Preparation for Women's Euro 2013 has entered its final stages. Sweden is all set to host UEFA's competition that will run for 18 days from July 10, and as kick-off draws ever closer, it's time to detail the tournament's full schedule, betting odds and predictions.
First, the vitals. This is the last Women's European Championship to feature 12 teams. As confirmed by UEFA at the end of 2011, the competition will expand to 16 nations from 2017 onwards.
The upcoming tournament sees three groups of four battle it out for places in the quarterfinals. First and second from each group progress, as do the two third-placed teams that have the most points accumulated. With eight of 12 teams advancing, it's clear to see why the shake-up is taking place.
Group A—July 10: Italy vs. Finland, Sweden vs. Denmark; July 13: Italy vs. Denmark, Finland vs. Sweden; July 16: Sweden vs. Italy, Denmark vs. Finland.
Group B—July 11: Norway vs. Iceland, Germany vs. Netherlands; July 14: Norway vs. Netherlands, Iceland vs. Germany; July 17: Germany vs. Norway, Netherlands vs. Iceland.

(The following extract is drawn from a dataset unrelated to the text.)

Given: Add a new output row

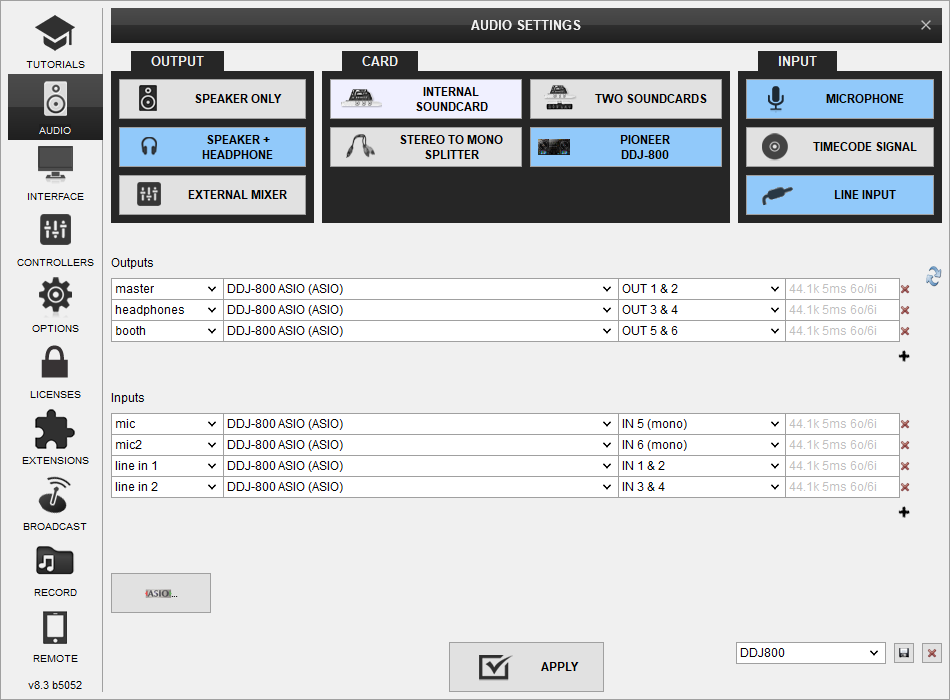Looking at the screenshot, I should click(x=904, y=356).
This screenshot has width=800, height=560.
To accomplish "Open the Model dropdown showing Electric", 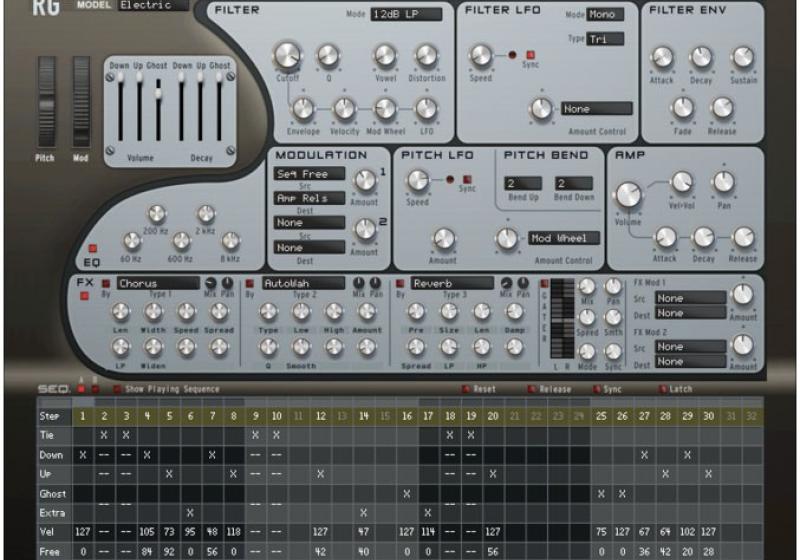I will (152, 5).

Group C—July 12: France vs. Russia, England vs. Spain; July 15: England vs. Russia, Spain vs. France; July 18: France vs. England, Russia vs. Spain.
Quarterfinals—July 21: Group A winner vs. Group B/C Third Place (match 19), Group A Runner-up vs. Group B Runner-up (20); July 22: Group B winner vs. Group C Runner-up (21), Group C winner vs. Group A/B Third Place (22).
Semifinals—July 24: Winners of match 19. vs Winner of match 20 (23); July 25: Winner of match 21 vs. Winner of match 22 (24).
Final—July 28: Winner of match 23 vs. Winner of match 24.
All odds are provided by Ladbrokes and are correct as of July 8. The bookmakers have made Germany—who have won the last five tournaments—favourites to win the competition outright, although a decent selection of alternatives are also available.
While it's extremely difficult to overlook Germany, this summer's competition could be a lot tighter than first anticipated. Coach Silvia Neid has been forced into making drastic changes to her original squad after numerous high-profile injuries, as confirmed by UEFA.
Sweden star forward Lotta Schelin told BBC Sport the host nation is not fearful of facing the side that failed to qualify for last year's Olympic Games in London:
"You don't get the impression that Germany are as unstoppable as they used to be, and that's positive."
Such an attitude could bode well for a number of teams cross the competition. Hope Powell's England side were beaten by Germany in the 2009 final, but will also have to play without a handful of key individuals. As reported by BBC Sport, Kelly Smith, Casey Stoney and Karen Carney have been named in the squad despite suffering major fitness problems.
If you're willing to overlook the current champions, France could be the team to plump for here. Despite losing 2-0 to Australia in their last warm-up match before the tournament (as reported by The Guardian), many of Bruno Bini's squad captured the 2013 Champions League trophy with Lyon.
At their best, players such as Eugenie Le Sommer, Marie-Laure Delie and Louisa Necib have a real chance of taking Les Bleues all the way.